* Supplied records:
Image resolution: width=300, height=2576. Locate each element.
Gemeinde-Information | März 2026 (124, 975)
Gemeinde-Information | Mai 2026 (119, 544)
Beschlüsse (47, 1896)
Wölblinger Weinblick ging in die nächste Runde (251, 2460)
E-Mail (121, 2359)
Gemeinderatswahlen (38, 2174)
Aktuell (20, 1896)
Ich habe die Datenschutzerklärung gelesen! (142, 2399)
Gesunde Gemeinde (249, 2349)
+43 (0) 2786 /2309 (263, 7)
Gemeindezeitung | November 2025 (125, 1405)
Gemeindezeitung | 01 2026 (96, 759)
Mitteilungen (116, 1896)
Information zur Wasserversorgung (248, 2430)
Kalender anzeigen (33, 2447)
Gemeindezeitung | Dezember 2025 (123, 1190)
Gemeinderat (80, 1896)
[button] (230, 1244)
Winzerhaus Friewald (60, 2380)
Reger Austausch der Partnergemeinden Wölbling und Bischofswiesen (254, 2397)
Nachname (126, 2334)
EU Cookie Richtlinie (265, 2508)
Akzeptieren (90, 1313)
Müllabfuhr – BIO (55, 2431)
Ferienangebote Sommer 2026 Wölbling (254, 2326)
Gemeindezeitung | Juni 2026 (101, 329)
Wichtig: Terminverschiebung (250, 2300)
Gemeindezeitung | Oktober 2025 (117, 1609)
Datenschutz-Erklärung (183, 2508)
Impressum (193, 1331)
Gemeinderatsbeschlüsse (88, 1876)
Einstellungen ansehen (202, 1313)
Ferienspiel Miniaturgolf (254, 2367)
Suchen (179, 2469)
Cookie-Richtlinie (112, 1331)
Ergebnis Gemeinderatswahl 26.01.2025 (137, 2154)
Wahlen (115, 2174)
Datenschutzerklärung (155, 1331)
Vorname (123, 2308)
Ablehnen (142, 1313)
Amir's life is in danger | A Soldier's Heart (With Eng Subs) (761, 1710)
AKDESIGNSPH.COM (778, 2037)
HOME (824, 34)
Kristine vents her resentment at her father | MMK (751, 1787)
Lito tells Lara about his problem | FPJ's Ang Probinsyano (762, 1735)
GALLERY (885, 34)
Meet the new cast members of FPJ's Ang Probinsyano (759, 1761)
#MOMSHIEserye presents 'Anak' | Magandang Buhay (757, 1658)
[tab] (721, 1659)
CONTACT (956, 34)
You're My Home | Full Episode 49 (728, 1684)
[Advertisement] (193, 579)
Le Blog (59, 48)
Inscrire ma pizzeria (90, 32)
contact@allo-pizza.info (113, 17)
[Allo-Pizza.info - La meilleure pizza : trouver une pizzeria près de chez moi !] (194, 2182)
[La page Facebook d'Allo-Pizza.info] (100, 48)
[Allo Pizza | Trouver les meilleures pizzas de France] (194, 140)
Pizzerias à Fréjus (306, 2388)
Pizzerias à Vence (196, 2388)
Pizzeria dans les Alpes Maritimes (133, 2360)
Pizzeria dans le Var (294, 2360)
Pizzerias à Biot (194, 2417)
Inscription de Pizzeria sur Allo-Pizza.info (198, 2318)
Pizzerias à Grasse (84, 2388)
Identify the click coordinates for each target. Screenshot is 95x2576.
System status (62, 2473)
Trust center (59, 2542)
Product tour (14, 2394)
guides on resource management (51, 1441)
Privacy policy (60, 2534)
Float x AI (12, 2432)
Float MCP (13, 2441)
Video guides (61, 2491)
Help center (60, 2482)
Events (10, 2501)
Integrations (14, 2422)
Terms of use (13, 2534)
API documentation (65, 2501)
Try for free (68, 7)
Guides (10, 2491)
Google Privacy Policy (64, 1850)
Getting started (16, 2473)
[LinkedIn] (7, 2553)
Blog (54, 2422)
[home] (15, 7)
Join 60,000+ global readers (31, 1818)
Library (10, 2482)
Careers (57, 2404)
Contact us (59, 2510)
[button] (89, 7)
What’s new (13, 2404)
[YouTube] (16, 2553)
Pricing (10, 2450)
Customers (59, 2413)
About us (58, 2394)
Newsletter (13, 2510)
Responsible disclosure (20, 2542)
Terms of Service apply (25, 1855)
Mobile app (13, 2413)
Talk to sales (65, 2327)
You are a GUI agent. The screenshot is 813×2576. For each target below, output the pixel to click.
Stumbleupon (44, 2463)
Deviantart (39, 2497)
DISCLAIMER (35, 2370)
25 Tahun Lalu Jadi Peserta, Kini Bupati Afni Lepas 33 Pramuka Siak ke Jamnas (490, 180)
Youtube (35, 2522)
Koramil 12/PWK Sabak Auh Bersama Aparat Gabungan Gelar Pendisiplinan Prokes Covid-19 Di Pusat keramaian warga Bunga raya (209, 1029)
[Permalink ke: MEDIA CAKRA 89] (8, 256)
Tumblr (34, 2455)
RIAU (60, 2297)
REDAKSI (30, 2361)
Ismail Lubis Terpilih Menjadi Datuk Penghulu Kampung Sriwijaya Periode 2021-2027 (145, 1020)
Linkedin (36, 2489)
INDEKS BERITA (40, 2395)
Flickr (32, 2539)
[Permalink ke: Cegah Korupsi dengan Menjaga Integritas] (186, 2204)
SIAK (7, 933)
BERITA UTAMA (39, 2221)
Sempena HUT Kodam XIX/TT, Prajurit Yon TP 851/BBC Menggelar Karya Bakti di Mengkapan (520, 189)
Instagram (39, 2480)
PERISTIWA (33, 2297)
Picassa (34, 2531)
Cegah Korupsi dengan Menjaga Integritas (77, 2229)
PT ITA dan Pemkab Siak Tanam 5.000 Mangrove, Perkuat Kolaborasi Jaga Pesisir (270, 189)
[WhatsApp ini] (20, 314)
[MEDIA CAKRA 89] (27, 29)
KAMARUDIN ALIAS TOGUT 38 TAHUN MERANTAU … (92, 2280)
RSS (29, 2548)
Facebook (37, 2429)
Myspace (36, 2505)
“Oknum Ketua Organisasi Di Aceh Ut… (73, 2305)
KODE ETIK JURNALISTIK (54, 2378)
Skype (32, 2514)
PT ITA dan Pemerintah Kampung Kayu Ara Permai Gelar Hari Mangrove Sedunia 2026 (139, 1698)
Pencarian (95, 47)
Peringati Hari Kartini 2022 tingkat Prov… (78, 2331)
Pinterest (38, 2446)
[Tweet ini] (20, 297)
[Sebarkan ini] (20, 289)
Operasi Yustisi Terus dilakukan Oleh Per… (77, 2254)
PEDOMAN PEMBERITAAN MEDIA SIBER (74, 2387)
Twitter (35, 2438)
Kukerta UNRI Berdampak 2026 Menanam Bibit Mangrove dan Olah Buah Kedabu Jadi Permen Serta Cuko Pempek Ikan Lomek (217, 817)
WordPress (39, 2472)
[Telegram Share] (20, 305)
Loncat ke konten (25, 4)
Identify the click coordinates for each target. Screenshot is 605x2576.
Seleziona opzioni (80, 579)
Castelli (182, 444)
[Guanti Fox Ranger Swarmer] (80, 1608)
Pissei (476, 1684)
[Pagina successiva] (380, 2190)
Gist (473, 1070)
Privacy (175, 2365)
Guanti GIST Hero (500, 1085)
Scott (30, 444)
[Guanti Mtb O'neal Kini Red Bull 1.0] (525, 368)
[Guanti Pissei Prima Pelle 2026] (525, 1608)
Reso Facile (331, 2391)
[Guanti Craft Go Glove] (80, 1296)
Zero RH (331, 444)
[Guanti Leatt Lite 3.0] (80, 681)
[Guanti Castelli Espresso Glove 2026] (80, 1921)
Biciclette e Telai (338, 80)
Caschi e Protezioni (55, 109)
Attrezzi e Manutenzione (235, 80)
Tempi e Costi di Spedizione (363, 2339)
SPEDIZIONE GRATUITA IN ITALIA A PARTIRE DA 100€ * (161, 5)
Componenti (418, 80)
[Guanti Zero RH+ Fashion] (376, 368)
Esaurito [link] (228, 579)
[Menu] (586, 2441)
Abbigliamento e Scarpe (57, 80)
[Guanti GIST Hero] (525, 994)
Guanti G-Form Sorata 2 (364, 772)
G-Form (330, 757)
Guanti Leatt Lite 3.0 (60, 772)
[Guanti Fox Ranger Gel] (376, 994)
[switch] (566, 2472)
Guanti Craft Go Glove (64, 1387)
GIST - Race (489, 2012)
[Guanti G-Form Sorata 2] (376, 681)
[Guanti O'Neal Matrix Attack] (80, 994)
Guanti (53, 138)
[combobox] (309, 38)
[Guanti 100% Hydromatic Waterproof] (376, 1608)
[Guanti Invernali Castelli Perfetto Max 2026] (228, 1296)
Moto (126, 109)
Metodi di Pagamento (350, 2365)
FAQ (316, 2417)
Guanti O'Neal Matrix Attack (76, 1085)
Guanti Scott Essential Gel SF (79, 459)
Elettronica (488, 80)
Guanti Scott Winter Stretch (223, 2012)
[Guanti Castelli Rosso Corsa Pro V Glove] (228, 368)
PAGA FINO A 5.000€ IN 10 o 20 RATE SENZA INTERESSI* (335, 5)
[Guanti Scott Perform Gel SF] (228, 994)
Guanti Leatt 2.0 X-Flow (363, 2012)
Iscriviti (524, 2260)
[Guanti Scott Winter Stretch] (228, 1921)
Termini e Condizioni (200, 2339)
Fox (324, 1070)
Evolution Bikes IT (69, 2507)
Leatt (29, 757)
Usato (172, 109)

* What to work on:
Write down only the number of lines above where the word "Identify" occurs.

* Exercise answer:
2